++++ Reading text ++++

Clarion Herald Guest Column
As Father Kurt Young indicated in a worthy reflection last year on the feast of All Souls (http://www.nolapriest.com/news/reflection-for-11-2-17), we must be careful about eulogizing the recently deceased, such as during funeral services, lest we neglect to pray for them among the poor souls in purgatory. However, there is also another side to that coin; namely the need and the opportunity to recognize examples of genuine holiness in our midst, lest we cultivate skepticism regarding the possibility of such holiness.
Specifically, I am thinking about two dear uncles – one on each side of my family – who recently passed through death’s door. My mother’s younger brother, Walter J. Barial, was a surgeon who long maintained a practice in an area where violence often brought his surgical skills into play on behalf of people whose lives hung in the balance after they’d been stabbed or shot, as well as those with less dramatic medical needs. He always proceeded on the basis of “operate first, verify payment capacity later.” As a result, he sometimes received no compensation for the vital services he had rendered – a circumstance that he never allowed to upset his emotional or spiritual equilibrium.
Not coincidentally, he was also a staunch, lifelong Catholic whose presence in a pew and reception of Communion were (pardon the pun) religiously observed on every Sunday and Holy Day. I’m also fairly certain that he regularly made his way to the sacrament of reconciliation. I can’t recall ever hearing him utter a profanity – an event that would have completely shocked anyone who knew him. He was also unstintingly kind to others, and a man about whom I literally never heard anyone say a negative word.

++++ Listed records ++++

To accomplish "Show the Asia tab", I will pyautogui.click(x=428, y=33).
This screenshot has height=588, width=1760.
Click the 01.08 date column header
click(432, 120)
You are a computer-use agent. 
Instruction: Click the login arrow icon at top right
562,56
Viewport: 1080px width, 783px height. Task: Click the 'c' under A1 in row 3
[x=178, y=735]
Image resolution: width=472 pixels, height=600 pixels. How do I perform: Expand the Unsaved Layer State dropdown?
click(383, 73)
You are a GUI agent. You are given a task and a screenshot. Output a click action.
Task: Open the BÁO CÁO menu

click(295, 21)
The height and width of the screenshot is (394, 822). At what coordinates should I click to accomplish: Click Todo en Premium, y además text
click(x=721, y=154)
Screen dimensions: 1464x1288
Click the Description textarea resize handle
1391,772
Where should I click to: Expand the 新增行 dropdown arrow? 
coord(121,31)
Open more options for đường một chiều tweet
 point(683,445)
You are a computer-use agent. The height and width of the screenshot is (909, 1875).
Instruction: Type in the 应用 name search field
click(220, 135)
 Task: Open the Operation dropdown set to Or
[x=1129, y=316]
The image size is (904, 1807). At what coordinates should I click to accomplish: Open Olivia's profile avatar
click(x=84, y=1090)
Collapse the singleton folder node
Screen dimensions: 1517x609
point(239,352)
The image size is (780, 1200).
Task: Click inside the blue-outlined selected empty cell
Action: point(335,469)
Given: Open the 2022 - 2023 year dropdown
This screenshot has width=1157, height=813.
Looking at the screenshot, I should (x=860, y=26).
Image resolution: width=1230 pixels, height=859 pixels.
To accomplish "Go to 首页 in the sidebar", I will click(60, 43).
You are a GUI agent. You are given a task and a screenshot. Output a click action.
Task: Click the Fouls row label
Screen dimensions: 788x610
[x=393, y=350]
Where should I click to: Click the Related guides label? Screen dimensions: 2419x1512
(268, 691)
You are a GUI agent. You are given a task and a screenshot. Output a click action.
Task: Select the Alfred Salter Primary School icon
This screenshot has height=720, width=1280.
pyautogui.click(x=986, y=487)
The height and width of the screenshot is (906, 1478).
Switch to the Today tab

++++

> [What you will do]:
Extend the guest column on recognizing holiness in two recently deceased uncles, beginning after its final sentence.

> [Answer below]:
With the exception of occupation, a similar description would apply to my late father’s youngest and longest-surviving brother, Warren F. Bonam. A painter by trade, Uncle Warren and his wife Sammie not only did an exemplary job of raising the 10 biological children with whom the Lord blessed them, but they also took in and raised as their own two other young children who found themselves in unfortunate circumstances. Like my mother’s brother, for Uncle Warren to have so much as uttered a profanity would have caused all jaws within earshot to drop. He, too, was a gentle, soft-spoken man, truly beloved not only by his family but also by all who were blessed to know him, and a devout Catholic to the end of his days.
I share this, not simply to laud two wonderful men who happened to be my relatives, but rather to highlight the need to acknowledge genuine sanctity when we see it. Our failure to do so might contribute to our and others’ thinking that authentic holiness can belong only to people long dead and/or those upon whom the church has accorded the official designation “saint.” I believe the officially canonized constitute only a small percentage of heaven’s population. At least I hope so, because if not, that population is disconcertingly small – as are our prospects of joining it.
I believe we are called to tread a middle path between, on the one hand, appreciating the difficulty of true sanctity, and on the other, failing to recognize it in the lives of those around us who truly exemplify it. Otherwise, we could easily abandon our personal pursuit of holiness as a quixotic quest for something utterly unattainable.
I don’t doubt that my beloved uncles had their small faults and failings, as do we all, but I am equally sure that they were and are suitable models of holiness for all those who were blessed to encounter them.
I also believe we would all do well to look carefully at our families and our wider circle of acquaintances in search of those to whom the description, “saintly” might reasonably be applied. And then (the crux!), while we are at it, we need to scrutinize ourselves in the mirror to see whether or to what extent that same word might aptly be used to describe us, and then set diligently about correcting any failings that might render it inappropriate.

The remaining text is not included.